Die Behörden von Hongkong reagierten auf internationale Kritik bezüglich der Verurteilung von Mitgliedern der aufgelösten Hongkonger Allianz zur Unterstützung der patriotischen demokratischen Bewegungen Chinas. Die Gruppe wurde für schuldig befunden, die Unterwanderung für ihre Rolle bei der Organisation der jährlichen Mahnwache auf dem Tiananmen-Platz angestiftet zu haben. Das Gericht entschied, dass Handlungen, die darauf abzielten, die Führung der Kommunistischen Partei zu untergraben, als Unterwanderung nach chinesischem Recht angesehen werden konnten. Die Regierung verteidigte das Urteil und erklärte, es sei gut begründet und betonte die Feindseligkeit der Angeklagten gegenüber der Kommunistischen Partei. Diese Entscheidung wurde von westlichen Nationen und der UNO verurteilt, die es als Unterdrückung der Freiheit kritisierten.

Tendenz-Einschätzung (Konservativ): Der Artikel präsentiert die Perspektive der Regierung von Hongkong, betont die Legitimität der Entscheidung des Gerichts und verteidigt das Urteil gegen die internationale Kritik.

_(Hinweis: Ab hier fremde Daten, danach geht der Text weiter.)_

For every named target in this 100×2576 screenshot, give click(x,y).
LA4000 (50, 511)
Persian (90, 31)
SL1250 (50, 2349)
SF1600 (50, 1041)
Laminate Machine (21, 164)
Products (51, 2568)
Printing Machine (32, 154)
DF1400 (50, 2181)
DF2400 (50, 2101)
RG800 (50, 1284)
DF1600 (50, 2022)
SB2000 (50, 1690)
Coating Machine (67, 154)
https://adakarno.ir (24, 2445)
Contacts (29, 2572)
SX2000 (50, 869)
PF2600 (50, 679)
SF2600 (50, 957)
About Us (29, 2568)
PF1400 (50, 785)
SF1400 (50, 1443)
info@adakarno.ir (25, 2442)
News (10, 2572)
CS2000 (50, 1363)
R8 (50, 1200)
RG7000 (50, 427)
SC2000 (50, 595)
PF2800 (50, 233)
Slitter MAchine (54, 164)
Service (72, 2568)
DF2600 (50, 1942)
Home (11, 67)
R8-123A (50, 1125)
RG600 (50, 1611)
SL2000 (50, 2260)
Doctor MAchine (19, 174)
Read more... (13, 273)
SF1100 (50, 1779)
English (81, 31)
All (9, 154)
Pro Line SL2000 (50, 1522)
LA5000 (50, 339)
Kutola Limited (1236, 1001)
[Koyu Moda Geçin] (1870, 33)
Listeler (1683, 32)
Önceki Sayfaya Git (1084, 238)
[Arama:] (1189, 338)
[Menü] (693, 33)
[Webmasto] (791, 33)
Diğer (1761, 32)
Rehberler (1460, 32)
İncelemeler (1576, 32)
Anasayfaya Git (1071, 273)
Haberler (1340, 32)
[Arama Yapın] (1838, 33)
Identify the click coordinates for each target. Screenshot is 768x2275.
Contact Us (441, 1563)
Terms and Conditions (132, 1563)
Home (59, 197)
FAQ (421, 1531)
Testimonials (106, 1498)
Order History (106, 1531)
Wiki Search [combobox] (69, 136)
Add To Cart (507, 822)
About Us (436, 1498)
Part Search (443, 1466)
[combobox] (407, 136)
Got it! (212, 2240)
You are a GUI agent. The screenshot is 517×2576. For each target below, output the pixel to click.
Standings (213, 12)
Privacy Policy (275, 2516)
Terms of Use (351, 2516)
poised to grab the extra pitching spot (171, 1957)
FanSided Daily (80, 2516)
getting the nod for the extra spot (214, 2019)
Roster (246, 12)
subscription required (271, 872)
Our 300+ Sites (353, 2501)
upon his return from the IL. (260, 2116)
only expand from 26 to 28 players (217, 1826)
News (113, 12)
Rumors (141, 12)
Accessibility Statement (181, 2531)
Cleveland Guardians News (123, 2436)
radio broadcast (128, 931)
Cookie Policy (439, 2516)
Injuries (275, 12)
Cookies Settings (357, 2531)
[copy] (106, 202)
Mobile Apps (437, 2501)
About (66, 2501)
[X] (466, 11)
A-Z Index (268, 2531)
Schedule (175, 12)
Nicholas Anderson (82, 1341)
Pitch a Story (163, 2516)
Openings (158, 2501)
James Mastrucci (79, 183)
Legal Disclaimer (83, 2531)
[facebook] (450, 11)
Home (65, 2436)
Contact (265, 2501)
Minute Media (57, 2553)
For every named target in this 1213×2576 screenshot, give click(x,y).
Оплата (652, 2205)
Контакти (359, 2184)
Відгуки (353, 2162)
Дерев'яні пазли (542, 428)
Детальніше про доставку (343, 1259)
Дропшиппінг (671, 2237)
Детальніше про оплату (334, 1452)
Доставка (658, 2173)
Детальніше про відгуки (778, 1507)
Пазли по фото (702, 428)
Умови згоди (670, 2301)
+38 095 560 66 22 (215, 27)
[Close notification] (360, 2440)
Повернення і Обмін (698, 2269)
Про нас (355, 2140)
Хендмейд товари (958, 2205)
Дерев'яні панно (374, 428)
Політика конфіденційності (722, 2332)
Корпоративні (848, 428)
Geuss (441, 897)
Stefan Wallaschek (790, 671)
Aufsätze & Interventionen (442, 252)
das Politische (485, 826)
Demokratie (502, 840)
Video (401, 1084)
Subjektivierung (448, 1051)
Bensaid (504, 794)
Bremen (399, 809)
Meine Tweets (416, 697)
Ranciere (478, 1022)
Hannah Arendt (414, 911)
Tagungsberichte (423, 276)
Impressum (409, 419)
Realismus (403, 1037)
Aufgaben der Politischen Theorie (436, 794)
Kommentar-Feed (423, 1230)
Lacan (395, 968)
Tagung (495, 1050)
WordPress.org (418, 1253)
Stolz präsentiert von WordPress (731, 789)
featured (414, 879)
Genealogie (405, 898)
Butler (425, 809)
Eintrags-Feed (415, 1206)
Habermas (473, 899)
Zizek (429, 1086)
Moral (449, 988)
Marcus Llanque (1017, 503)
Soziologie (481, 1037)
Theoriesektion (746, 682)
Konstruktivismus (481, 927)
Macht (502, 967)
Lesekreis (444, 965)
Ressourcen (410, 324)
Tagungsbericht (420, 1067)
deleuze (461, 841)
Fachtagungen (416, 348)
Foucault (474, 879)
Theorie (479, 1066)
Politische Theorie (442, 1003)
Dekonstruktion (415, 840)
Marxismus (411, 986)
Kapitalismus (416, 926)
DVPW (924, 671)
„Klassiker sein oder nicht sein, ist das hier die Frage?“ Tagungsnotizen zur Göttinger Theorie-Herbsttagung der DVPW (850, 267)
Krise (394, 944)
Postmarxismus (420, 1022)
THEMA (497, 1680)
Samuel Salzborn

Warum Faktentreue (85): The article reports on the conviction of the Hong Kong Alliance and its leaders for inciting subversion, citing the court's reasoning and the government's response. It aligns with the cross-source consensus that the case was politically motivated and criticized internationally. The article accuratel

Warum Objektivität (60): The article has a strong pro-Hong Kong and pro-Beijing tone, using emotionally charged language such as 'baseless slander' and 'smearing.' It frames the international criticism as unfounded and portrays the government's position as justified, showing clear bias.